* How to complete this task
Scan the data below and state how many of its lines contain the word "will", giving only the figure.

* Supplied records

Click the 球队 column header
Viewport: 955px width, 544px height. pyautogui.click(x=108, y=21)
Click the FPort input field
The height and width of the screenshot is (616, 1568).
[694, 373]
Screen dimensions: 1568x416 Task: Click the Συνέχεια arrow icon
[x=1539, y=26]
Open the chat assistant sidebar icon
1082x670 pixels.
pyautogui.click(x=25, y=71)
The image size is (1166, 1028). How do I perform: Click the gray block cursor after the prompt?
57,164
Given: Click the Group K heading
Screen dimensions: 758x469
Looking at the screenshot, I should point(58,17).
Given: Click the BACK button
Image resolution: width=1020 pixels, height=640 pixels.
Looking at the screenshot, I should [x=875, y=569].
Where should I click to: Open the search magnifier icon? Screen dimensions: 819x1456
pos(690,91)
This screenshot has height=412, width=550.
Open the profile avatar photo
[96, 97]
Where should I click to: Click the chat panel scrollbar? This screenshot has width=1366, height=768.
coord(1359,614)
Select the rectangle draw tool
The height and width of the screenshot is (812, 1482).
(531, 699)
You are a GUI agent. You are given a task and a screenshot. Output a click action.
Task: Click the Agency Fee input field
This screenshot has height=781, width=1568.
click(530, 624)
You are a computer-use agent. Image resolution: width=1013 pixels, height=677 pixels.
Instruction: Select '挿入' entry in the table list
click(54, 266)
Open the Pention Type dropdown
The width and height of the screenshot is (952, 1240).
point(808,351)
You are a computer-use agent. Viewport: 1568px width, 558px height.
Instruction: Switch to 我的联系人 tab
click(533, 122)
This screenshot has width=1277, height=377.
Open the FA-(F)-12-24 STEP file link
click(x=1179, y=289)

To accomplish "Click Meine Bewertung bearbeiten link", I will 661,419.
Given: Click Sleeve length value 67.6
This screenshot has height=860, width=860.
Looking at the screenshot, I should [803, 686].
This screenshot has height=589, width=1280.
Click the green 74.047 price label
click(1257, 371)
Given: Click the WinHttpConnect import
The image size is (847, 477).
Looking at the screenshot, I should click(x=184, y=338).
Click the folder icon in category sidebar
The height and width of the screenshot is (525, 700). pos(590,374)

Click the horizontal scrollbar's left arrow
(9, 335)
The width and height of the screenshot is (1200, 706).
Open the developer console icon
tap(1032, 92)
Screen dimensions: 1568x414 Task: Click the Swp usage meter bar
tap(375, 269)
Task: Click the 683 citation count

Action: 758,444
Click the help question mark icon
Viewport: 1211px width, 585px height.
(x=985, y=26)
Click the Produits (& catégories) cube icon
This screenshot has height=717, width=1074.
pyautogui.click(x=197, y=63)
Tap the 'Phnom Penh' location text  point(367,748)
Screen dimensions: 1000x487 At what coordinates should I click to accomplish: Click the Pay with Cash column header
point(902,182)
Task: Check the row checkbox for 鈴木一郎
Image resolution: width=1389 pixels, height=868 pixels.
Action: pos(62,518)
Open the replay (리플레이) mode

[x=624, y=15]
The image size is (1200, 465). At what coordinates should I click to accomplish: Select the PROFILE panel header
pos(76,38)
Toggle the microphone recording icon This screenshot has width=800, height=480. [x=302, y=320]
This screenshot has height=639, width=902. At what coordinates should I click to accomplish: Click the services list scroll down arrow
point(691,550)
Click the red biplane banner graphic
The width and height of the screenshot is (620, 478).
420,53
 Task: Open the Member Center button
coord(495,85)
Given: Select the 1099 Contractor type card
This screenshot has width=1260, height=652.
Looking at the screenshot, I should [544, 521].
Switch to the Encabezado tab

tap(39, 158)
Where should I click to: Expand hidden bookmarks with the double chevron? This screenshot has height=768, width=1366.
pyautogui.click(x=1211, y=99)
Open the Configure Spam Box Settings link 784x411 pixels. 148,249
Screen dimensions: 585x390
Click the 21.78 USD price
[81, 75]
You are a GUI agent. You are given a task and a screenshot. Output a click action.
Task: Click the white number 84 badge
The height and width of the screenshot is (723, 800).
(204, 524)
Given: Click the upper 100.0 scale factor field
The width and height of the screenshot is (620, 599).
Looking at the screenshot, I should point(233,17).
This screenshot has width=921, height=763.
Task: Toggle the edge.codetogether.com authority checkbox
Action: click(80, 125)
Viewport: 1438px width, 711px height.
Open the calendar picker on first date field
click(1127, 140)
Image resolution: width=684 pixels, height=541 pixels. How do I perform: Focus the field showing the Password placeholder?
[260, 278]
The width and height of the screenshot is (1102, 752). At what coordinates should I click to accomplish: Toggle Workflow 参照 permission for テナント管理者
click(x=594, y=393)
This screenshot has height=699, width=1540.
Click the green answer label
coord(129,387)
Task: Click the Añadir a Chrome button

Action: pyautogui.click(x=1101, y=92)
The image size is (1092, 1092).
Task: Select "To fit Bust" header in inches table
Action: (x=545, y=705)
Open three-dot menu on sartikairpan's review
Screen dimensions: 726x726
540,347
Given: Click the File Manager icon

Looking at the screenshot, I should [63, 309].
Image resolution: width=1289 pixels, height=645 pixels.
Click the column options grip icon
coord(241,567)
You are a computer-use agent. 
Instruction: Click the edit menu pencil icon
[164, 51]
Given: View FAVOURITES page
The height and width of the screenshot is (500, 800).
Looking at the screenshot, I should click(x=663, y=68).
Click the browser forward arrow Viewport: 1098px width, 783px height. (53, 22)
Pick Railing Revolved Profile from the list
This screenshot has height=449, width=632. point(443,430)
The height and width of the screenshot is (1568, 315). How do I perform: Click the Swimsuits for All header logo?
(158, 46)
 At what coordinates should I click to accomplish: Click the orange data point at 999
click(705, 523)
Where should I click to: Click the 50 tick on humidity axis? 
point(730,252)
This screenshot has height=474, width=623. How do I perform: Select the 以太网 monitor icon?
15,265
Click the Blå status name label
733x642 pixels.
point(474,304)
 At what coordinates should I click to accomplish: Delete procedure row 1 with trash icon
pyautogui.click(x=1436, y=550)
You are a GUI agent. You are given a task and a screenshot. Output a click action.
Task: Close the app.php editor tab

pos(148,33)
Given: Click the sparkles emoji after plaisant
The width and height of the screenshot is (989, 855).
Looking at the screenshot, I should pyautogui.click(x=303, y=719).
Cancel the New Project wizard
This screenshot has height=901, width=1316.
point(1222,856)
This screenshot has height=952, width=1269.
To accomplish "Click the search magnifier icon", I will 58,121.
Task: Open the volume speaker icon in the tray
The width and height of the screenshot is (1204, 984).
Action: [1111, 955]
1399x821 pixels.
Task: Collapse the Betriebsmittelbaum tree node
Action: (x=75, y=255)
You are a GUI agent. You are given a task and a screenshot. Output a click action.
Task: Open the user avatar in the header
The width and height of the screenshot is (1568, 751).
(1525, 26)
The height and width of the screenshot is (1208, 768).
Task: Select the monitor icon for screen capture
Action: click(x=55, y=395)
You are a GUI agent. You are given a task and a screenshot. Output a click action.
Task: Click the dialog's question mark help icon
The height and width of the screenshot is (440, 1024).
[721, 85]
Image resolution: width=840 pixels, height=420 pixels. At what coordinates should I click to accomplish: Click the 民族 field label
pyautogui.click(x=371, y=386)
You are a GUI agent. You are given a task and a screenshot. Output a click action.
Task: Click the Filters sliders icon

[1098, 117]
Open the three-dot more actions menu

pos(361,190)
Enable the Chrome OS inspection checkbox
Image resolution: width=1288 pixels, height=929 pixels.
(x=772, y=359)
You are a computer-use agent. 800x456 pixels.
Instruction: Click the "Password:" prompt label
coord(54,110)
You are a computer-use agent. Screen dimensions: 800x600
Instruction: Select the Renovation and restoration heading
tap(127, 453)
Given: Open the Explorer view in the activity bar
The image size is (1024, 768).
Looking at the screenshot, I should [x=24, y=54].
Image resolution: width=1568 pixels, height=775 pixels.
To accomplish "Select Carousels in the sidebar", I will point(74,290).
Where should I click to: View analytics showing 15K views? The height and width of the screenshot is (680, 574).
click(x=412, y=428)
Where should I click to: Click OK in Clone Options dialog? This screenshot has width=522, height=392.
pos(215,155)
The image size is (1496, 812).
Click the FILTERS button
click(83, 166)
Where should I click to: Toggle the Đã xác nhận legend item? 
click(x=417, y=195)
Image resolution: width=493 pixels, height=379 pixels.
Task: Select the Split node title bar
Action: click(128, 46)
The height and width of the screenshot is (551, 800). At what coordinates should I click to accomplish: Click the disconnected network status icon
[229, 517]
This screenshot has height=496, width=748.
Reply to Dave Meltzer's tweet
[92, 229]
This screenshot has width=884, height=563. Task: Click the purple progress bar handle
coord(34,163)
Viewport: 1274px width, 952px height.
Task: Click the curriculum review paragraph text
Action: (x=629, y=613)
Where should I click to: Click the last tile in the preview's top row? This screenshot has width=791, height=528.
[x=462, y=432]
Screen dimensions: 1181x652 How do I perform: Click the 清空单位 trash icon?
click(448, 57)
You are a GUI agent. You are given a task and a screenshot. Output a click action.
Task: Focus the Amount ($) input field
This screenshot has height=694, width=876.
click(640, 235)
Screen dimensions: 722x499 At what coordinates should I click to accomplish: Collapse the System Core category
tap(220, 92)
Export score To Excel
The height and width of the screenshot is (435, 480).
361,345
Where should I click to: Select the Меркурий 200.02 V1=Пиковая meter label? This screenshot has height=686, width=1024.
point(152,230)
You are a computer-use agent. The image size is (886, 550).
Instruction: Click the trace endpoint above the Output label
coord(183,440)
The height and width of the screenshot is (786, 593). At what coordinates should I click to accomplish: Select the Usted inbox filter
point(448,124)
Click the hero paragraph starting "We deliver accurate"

* Solution to this task
3